La pequeña la miró un momento y entonces, entre un suspiro y un gemido dejó caer la cabeza en el hombro de Dora. No pesaba nada y casi todo era por la manta. Dora le quitó la horrible tela y la envolvió en su bata de seda. ¿Quién era? ¿De dónde había salido?

Con la pregunta todavía flotando en su cabeza escuchó de repente un crujido tras la puerta del salón y la maldición ronca de un hombre.

Parecía que la niña no estaba sola. Y Dora, de repente enfadada, decidió que quería tener unas palabras con el ladrón que utilizaba a una niña enferma para sus actividades nocturnas. Sin considerar la posibilidad de que el segundo intruso pudiera ser peligroso, abrió la puerta de par en par y encendió la luz.

– ¿Qué diablos…?

El intruso, volviéndose desde el armario con una linterna en la mano, parpadeó cegado ante la repentina luz y levantó la mano para sombrearse los ojos. Entonces vio a Dora.

– ¿Quién diablos es usted?

Dora se quedó con la boca abierta. Sin hacer caso de que le sacaba casi la cabeza y que podría haberla alzado con la misma facilidad que ella a la niña, se adelantó hacia él.

– ¿Y quién diablos lo quiere saber?

El hombre se puso rígido.

– Yo -entonces, de forma inesperada, bajó la mano de los ojos y sonrió. La hermana de Dora era modelo y ella había visto aquella sonrisa profesional. Aquel hombre era bueno. Y se movió hacia ella totalmente tranquilo ante la situación-. Lo siento. No quería gritar, pero me ha sorprendido.

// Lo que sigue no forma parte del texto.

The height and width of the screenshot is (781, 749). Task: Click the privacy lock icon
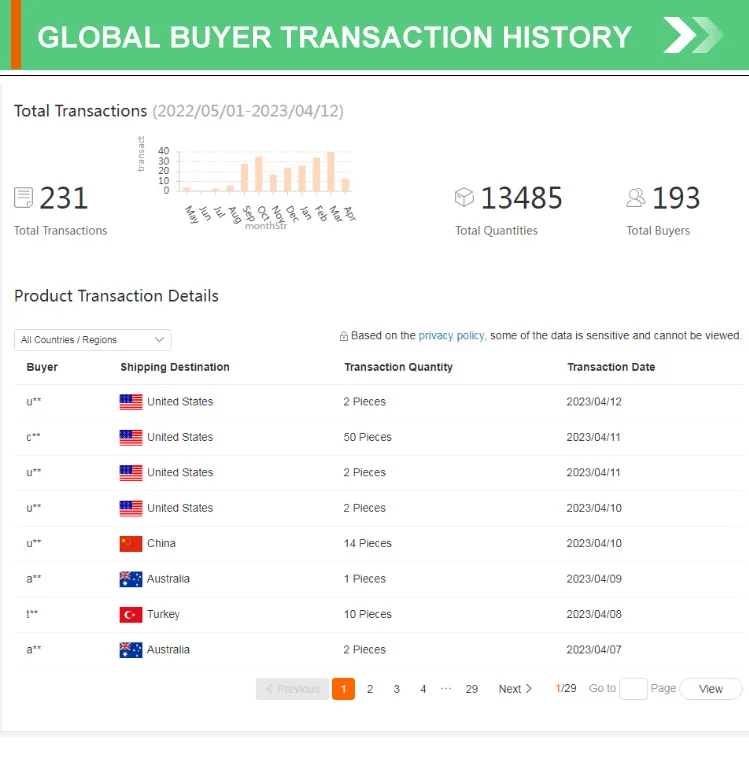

– ¿Que yo le he sorprendido? -Dora lo miró con la boca abierta asombrada de su valor antes de recuperarse-. ¿Cómo ha entrado aquí?

– Abrí el cierre -dijo con un candor que la desarmó. La estaba mirando con curiosidad y nada avergonzado de su confesión-. Pensé que la granja estaba vacía.

Había admitido abrir la cerradura sin pizca de remordimiento. Ante una situación así, cualquier ladrón normal hubiera salido corriendo. Dora alzó a la niña en brazos para acomodarla mejor contra la cadera. Pero los ladrones normales no llevaban a niños enfermos para sus correrías nocturnas.

– Bueno, pues ya ve que no está vacía. Yo vivo aquí, señor mío -dijo sin pensar en su situación temporal.

Cuando Poppy le había ofrecido la granja mientras ella y Richard estaban de viaje, le había indicado que tratara la casa como si fuera suya, pero con los privilegios llegaba la responsabilidad. En ese mismo instante, Dora decidió que era hora de tomar sus responsabilidades en serio. Así que miró con furia al intruso negándose a que un vagabundo la encandilara con su sonrisa profesional para conseguir pasar la noche en una cama seca.

– Yo vivo aquí y no admito huéspedes -repitió-, así que será mejor que se vaya.